Assignment -
According to the article on the Mogilev photo, on what basis can the question of whether gas vans existed be answered, and why?

Extract START

Although the photograph of the “gassing experiment at Mogilev” purports to be authentic this cannot be true since on that September day in 1941 there was certainly no film team present and photographing was strictly forbidden. Obviously we have here a re-enacted scene produced by professionals (floodlight!). Re-enacting historical scenes is quite usual in the film and TV industry, but if such a photo claims to be authentic it becomes a forgery. With the Mogilev photo we can only presume that it was taken around 1949. The first attempt to use this material was made by passing it on to the German justice (1961).The attempt failed since the judicial authorities were suspicious.
Then the news magazine SPIEGEL made use of the “Mogilev photo”. The SPIEGEL people may have recognized that the caption “Mogilev Gassing Experiment” which is inserted into the picture (Fig. 9) did not suit a historical photo and removed the caption by retouching. Thus, a forgery was manipulated again to make it more credible. And then there was Saul Friedländer who sought an illustration for the (alleged) gas chamber of Belzec. He also could not use the caption and removed it, this time by cutting it away and filling the gap with another photo, thus creating a photomontage, which he finally used to illustrate a scene which (allegedly) had taken place at quite another location (Belzec instead of Mogilev). How Der Spiegel and Saul Friedländer got hold of one of these pictures remains unknown.
The fact that three dubious pictures were used for propaganda purposes throws light on the attempts of certain circles to corroborate the gas van story with photographs, even forged ones. Of course the absence of authentic pictures does not prove the non-existence of gas vans. For this reason, the question whether such murderous vehicles indeed existed can only be answered on the basis of other material (documents, eyewitness reports etc.). However the manipulations some people resorted to in order to “prove” the existence of the gas vans with fraudulent means should give pause to those tempted to credit the allegations.
The above article had just been closed when the editors of Inconvenient History discovered an interesting fact: The American documentary film “Nuremberg: Its Lesson for Today” (USA 1947)35. In reel 5 of this film36 there are two short sequences (in total no longer than 33 seconds) which were used (amongst others) to accompany a speech of Soviet Main Prosecutor Gen. Rudenko in Nuremberg.
One of the sequences (it is no more than a pan shot) shows clearly a sinister scene of the Mogilev gassing experiment with the car and the truck standing before a house wall and the shadow of a person in military boots. An engine is roaring at full throttle. Here we have the source of the photo which allegedly had been found “in Nebe´s flat in 1949”, published by Reitlinger in 1952, later presented to the German investigators against Dr. Widmann (ca. 1960), and still later by Der Spiegel (1966) and Friedländer (1967).

Extract END
Extracted entries START

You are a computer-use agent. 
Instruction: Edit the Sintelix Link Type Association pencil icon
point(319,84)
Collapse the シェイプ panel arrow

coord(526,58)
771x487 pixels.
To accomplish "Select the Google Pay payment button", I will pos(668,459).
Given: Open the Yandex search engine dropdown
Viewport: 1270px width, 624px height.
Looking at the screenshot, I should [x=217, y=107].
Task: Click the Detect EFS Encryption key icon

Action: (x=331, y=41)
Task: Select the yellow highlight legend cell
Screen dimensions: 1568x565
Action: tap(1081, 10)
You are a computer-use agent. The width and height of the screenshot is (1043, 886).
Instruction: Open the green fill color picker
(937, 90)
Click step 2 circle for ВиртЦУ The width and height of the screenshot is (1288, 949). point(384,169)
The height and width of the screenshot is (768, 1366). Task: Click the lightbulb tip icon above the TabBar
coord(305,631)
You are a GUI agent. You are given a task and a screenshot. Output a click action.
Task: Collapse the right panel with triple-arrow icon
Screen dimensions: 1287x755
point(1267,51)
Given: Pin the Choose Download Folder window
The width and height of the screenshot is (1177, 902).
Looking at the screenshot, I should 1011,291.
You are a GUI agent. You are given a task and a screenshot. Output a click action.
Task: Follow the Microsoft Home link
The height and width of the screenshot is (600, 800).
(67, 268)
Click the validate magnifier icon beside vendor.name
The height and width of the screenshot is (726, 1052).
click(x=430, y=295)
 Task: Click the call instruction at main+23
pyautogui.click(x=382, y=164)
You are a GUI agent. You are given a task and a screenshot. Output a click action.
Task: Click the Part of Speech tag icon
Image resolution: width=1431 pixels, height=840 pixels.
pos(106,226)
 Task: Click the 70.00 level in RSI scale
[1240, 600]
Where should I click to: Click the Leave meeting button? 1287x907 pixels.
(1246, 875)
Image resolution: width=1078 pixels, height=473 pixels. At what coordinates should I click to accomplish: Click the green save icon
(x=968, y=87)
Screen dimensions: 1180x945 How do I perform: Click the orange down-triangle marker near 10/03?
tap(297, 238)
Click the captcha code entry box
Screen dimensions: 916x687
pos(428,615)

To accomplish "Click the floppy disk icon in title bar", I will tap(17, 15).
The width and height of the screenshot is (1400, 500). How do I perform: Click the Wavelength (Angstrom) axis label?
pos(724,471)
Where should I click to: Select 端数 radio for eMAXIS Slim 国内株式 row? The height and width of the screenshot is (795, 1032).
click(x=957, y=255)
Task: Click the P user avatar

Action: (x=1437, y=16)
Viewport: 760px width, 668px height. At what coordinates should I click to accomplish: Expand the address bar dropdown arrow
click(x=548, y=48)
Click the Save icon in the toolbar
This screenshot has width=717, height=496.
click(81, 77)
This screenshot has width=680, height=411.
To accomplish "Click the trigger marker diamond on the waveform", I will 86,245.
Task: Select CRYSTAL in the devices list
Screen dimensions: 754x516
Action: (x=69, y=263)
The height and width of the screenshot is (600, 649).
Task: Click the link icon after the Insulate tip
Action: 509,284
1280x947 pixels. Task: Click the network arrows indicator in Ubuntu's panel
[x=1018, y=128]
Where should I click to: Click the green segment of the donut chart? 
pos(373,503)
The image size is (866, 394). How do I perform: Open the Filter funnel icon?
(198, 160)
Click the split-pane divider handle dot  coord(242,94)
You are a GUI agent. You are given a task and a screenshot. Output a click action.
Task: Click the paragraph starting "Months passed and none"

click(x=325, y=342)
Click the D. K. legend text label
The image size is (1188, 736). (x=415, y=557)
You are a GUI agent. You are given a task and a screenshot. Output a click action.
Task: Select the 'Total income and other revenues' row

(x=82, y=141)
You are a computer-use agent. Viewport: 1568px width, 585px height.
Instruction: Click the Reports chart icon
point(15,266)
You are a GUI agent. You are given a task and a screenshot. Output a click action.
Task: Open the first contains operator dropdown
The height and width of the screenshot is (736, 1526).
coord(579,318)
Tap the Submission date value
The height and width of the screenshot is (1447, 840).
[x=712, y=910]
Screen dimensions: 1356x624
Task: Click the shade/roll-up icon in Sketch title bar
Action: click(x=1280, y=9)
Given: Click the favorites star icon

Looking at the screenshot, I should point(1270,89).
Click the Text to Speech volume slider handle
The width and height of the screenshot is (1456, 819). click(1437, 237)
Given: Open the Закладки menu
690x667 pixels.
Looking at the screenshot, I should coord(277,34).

Extracted entries END

Result below -
The article states that the question can be answered only on the basis of other material, such as documents and eyewitness reports. Its reason is that the absence of authentic pictures does not prove that gas vans did not exist.